I’ve started coming up with game ideas for my role-playing group.  The following conversation is adapted from the notes I write as I think through the possibilities.  Annotations are in italics.  Jon, Brian, Doug—warning, spoilers ahead!  Everyone else--geek alert!

 

Jeb: I want a new campaign for my group.  What would be cool to run?

Ordinarily, I would involve my players in this discussion, so that it would be something they would find cool to play—but I can’t fit everyone into a blarg post.

 

Self: How about a campaign set all in one town or city?  Players can be from upper crust, working class, street, whatever.

The spark of this campaign is the idea of keeping it in a single city.  It seems contained, and players can learn a lot more about it as a setting since they’ll be spending lots of time there.

 

Jeb: Ok, what kind of city?  Fantasy, sci-fi, modern? 

Already I’m narrowing things down.  The temptation is to make a campaign contain everything ever.  That’s too much.  Restrict the scope at first and expand it later, once the game is established.

 

Self: I like fantasy, I think.  It’s easier to restrict players to one location if they don’t have starships, cars, etc.

◆ ◆ ◆ ◆

Short task 1
Name the people the campaign-planning text warns about spoilers.
The listing that follows is unrelated to the campaign-planning text.

◆ ◆ ◆ ◆

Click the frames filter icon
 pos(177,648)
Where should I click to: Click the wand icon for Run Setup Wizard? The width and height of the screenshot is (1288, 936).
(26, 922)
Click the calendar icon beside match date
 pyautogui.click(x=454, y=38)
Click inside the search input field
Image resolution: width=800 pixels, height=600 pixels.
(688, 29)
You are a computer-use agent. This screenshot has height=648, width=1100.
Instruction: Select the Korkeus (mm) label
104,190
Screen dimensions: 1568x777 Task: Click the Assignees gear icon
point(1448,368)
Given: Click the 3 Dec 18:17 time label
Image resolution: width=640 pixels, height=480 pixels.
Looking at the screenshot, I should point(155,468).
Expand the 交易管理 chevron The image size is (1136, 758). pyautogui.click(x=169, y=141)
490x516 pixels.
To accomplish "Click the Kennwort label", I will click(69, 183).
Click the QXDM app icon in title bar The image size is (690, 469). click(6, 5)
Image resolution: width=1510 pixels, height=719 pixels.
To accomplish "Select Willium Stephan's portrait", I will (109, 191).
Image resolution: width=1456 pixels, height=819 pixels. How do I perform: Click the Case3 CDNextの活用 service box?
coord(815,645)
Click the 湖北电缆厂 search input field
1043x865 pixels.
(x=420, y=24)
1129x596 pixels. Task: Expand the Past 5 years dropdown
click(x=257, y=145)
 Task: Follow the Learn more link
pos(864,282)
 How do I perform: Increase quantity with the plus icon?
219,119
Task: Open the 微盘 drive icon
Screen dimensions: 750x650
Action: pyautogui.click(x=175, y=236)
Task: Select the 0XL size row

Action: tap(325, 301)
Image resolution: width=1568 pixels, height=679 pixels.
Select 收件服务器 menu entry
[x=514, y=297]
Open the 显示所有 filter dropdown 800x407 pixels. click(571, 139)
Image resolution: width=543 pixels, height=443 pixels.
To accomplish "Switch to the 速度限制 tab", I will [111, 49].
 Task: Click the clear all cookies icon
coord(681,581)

◆ ◆ ◆ ◆

Short task 2
Rewrite the listing, starting at the line that contains "You are a computer-use" and ending with the line that contains "(x=420, y=24)", renaming "icon" to "button" and leaving everything else unchanged.

Reply 1
Jon, Brian, Doug

Reply 2
You are a computer-use agent. This screenshot has height=648, width=1100.
Instruction: Select the Korkeus (mm) label
104,190
Screen dimensions: 1568x777 Task: Click the Assignees gear button
point(1448,368)
Given: Click the 3 Dec 18:17 time label
Image resolution: width=640 pixels, height=480 pixels.
Looking at the screenshot, I should point(155,468).
Expand the 交易管理 chevron The image size is (1136, 758). pyautogui.click(x=169, y=141)
490x516 pixels.
To accomplish "Click the Kennwort label", I will click(69, 183).
Click the QXDM app button in title bar The image size is (690, 469). click(6, 5)
Image resolution: width=1510 pixels, height=719 pixels.
To accomplish "Select Willium Stephan's portrait", I will (109, 191).
Image resolution: width=1456 pixels, height=819 pixels. How do I perform: Click the Case3 CDNextの活用 service box?
coord(815,645)
Click the 湖北电缆厂 search input field
1043x865 pixels.
(x=420, y=24)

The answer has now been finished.